—¡Agáchate, cierra la maldita boca y escóndete! —le ordenó Phil Croft a Jacob Flynn.
Croft estaba agachado detrás de un escritorio. Flynn estaba de pie en medio de la sala, a plena vista desde las ventanas. Era un capullo imprevisible y egoísta que se había mantenido apartado todo el tiempo que llevaba en el aeródromo. Ahora era diferente, desesperado y aterrorizado, y su miedo le había obligado a actuar. Estaba furioso porque lo habían dejado atrás, más enfadado con los que se habían ido que con los muertos del exterior. Para él, ahora cada hombre, mujer y niño estaba solo, y él estaba condenadamente seguro de que no iba a terminar atrapado en ese jodido edificio con esta gente jodidamente estúpida.
—¿De qué sirve esconderse, maldito idiota? —le gritó—. Ya saben que estamos aquí. La única posibilidad que tenemos es abrir la jodida puerta y abrirnos camino peleando.
—¿Abrirse camino hacia dónde? —preguntó Croft—. ¿Es que no lo ves? No queda ningún sitio adonde ir.
Una de las personas ocultas en la oscuridad a la espalda de Croft soltó un súbito gemido de miedo. El médico se dio la vuelta, pero no pudo ver quién había gritado. Sin embargo, desde su posición baja en el suelo podía ver muchas de las oficinas cercanas. Muchedumbres espesas y furiosas de cuerpos putrefactos presionaban contra todas las ventanas, intentando forzar una entrada. Incluso si Flynn tenía razón e intentaban correr para salvar el pellejo, pensó, el simple número de cadáveres en el exterior evitaría que llegasen muy lejos. Con la sensación de que se le acababa el tiempo, se levantó sobre sus pies inestables y se acercó a Flynn, que seguía de pie bufando en medio de la sala.

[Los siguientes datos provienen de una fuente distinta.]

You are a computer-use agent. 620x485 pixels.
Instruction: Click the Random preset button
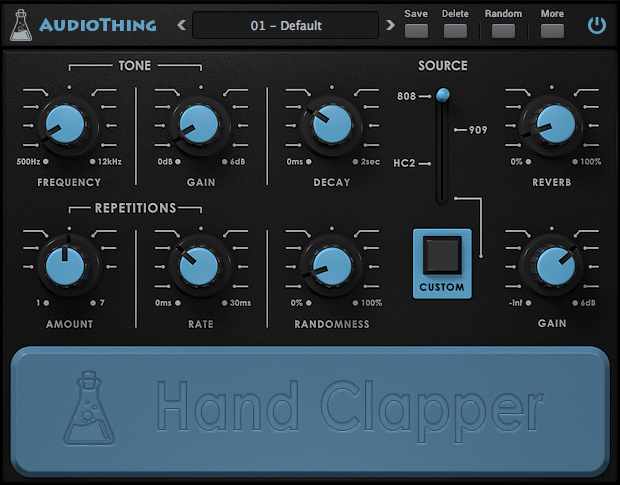coord(503,31)
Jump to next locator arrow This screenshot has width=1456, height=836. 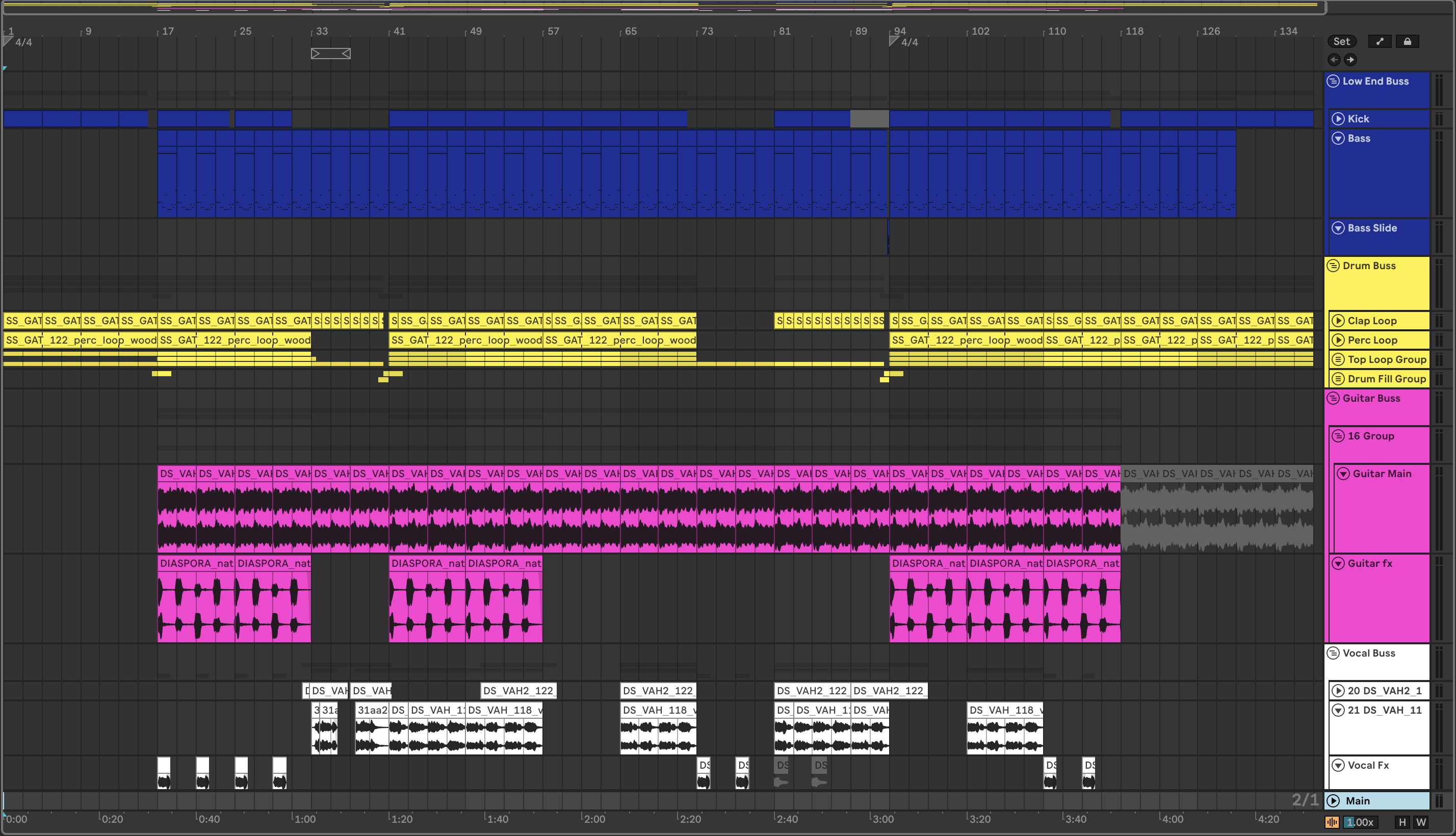point(1350,60)
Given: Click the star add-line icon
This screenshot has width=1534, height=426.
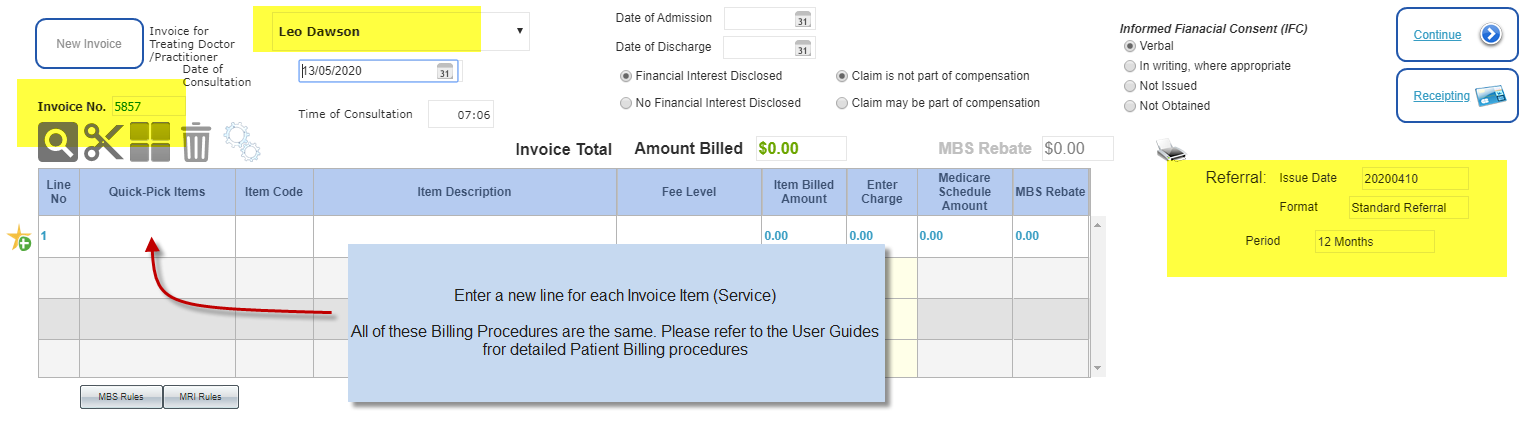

—Abre cualquiera de las puertas —dijo con tranquilidad, su cara a centímetros de la de Flynn para que nadie más le oyera— y este sitio se llenará de cadáveres en segundos. Tú no sobrevivirás y yo no sobreviviré. Abre la puerta y estaremos todos muertos.
Flynn miró a Croft. Era quince centímetros más alto que el médico y su presencia era imponente y amenazadora. Agarró a Croft por el cuello y lo acercó aún más.
—Quiero salir de aquí —siseó, con más de un indicio de desesperación aterrorizada en la voz—. Me vas a ayudar a salir de aquí, ¿entendido?
—No puedes —replicó Croft, intentando mantener el equilibrio y contener los nervios—. Sólo podemos esperar.
—¿Esperar a qué?
Cuando Croft no respondió, Flynn lo apartó de un empujón y fue a dar contra una silla cercana. El repentino movimiento provocó un dolor intenso que recorrió toda la extensión de su pierna herida del tobillo a la cadera. Croft jadeó por la impresión.
—Deberíamos meternos todos en una habitación —indicó, el corazón desbocado e intentando mantener la calma y la concentración—. Reunamos a todo el mundo y escondámonos. Tenemos que evitar que nos vean.
Flynn gruñó su asentimiento reticente y miró alrededor del edificio oscuro. Abrió una puerta a su derecha.
—Aquí dentro —ordenó, haciendo un gesto hacia un cuarto de baño pequeño que tenía un cubículo y un lavabo. Pero lo que resultaba más importante era que la única ventana del cuarto era una franja muy estrecha en lo más alto. Flynn se aseguró de entrar el primero, y le siguieron nueve personas más. El espacio era desesperantemente limitado. Además del váter, en el cubículo no había sitio para que ninguno de ellos se pudiera sentar o tumbar. Phil Croft, el último en entrar, cerró la puerta a su espalda.
Alguien estaba llorando. No podía ver quién era ni dónde estaba. Era posible que fuera más de una persona. Quienquiera que fuera, tenía que callarse con rapidez si querían tener alguna posibilidad de salir de allí con vida.
—Quienquiera que seas, por favor, cállate —susurró.
Con un gesto de dolor se apoyó en la puerta. La pierna le volvía a doler mucho. No sabía cuánto tiempo podría seguir de pie.
—Sé que es duro pero, por favor, callaos.
Podía seguir oyendo llantos y gemidos apagados. Alguien más estaba llorando ahora.
Muy apretados los unos contra los otros e incapaces de moverse, las once personas desesperadas se quedaron esperando.